И таким образом, вздохнув, парень снова перевел напряженный взгляд на Кристин, наконец приступившей к тому, чтобы объявить «свободное время». Чарльз не стал дожидаться конца ее речи. Сунув руки в карманы толстовки, туда, где и лежало письмо, парень просто направился в сторону кафе Восточный Эдем. По его расчетам персонал, у которого в это время шел обеденный перерыв, уже должен был подойти к кафе и занять там места. Поэтому слиться с толпой не должно было составить для парня серьезной проблемы. Пока Эллиз работает, она вряд ли обратит внимание на несуразного парня в толстовке и капюшоне. А Чарльз за это время как раз успеет передать записку… Рену. Да. Чарльз не хотел отдавать Эллиз это письмо прямо в руки. Он не хотел встречаться с ней, даже пересекаться взглядом, потому что иначе он вряд ли сможет вообще взять себя в руки и вручить ей это письмо. Письмо, которое она не заслужила.

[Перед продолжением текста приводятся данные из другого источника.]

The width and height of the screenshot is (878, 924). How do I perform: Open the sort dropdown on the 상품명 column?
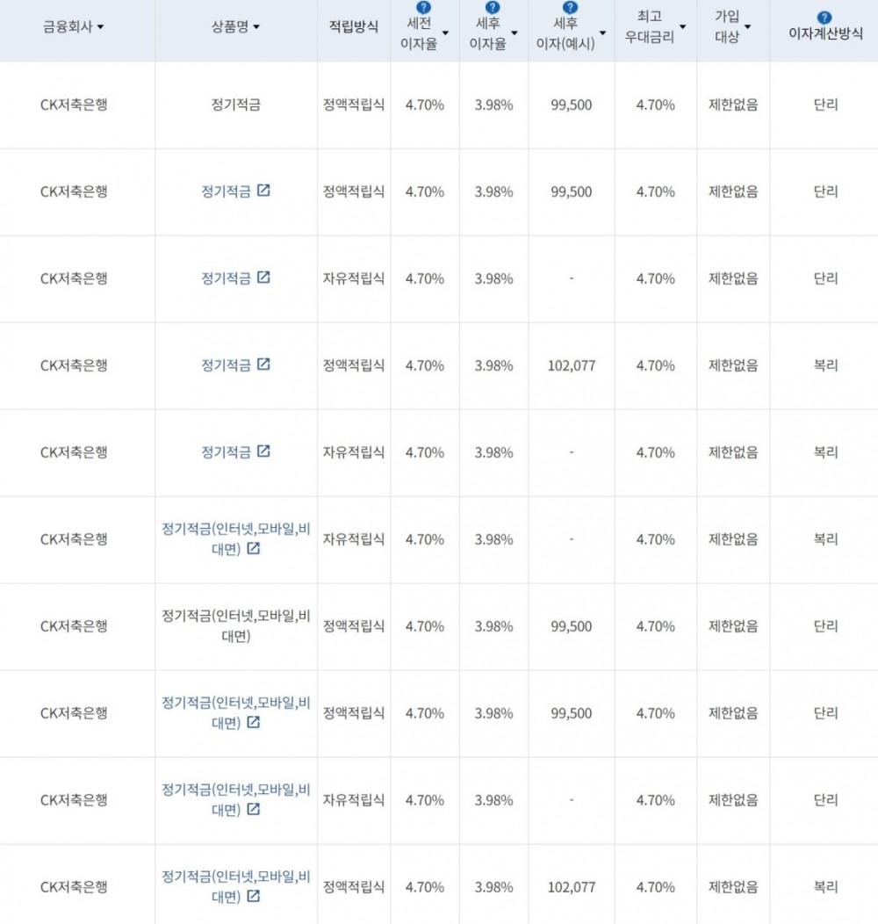(x=257, y=26)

Чарльз нахмурился и, наконец зайдя в кафе, огляделся, увидев у одного из дальних столиков Эллиз. Девушка стояла с блокнотиком в руке, под диктовку записывая заказ одного из клиентов. Чарльз поджал губы и в тот же момент отвернулся, направившись к Рену за барную стойку.

— Добрый день, — сказал ему Рен, когда Чарльз занял один из свободных барных стульев. Парень ответил коротким кивком, а после добавил:

— Добрый день.

И в этот момент сбоку послышался знакомый голос, который Чарльз тут же узнал.

— Рен, сил моих больше нет, я тебе отвечаю! — нахмурилась девушка, встав буквально в полутора метрах от Чарльза и начав набирать заказ в терминале.

Чарльз стиснул зубы от абсурдности произошедшего. А после, опустив взгляд вниз, он ловко облокотился на руку, убедившись, что из-под капюшона его не было видно, и тогда же Эллиз продолжила говорить:

— Я просто не понимаю. У нас есть в меню чесночные гренки, есть чесночный хлеб. Каждый божий раз я говорю: «Будьте внимательнее, уточните в меню, что есть что и потом только заказывайте», и каждый раз от меня просто отмахиваются, наугад называя гренки или хлеб, и что в итоге? Четвертый раз только на моей практике мне приходится все менять, потому что, видите ли, это я принесла не то, что нужно. Бомбит сракотан, — вздохнула Эллиз, подняв взгляд на Рена. Бармен в ответ лишь прыснул, глядя на то, какой ворчливой Эллиз сейчас выглядела. — Ну-ну, посмейся. В следующий раз, когда перепутают лимонный мохито с лаймовым, переделывать заказ и страдать будешь уже ты, окей?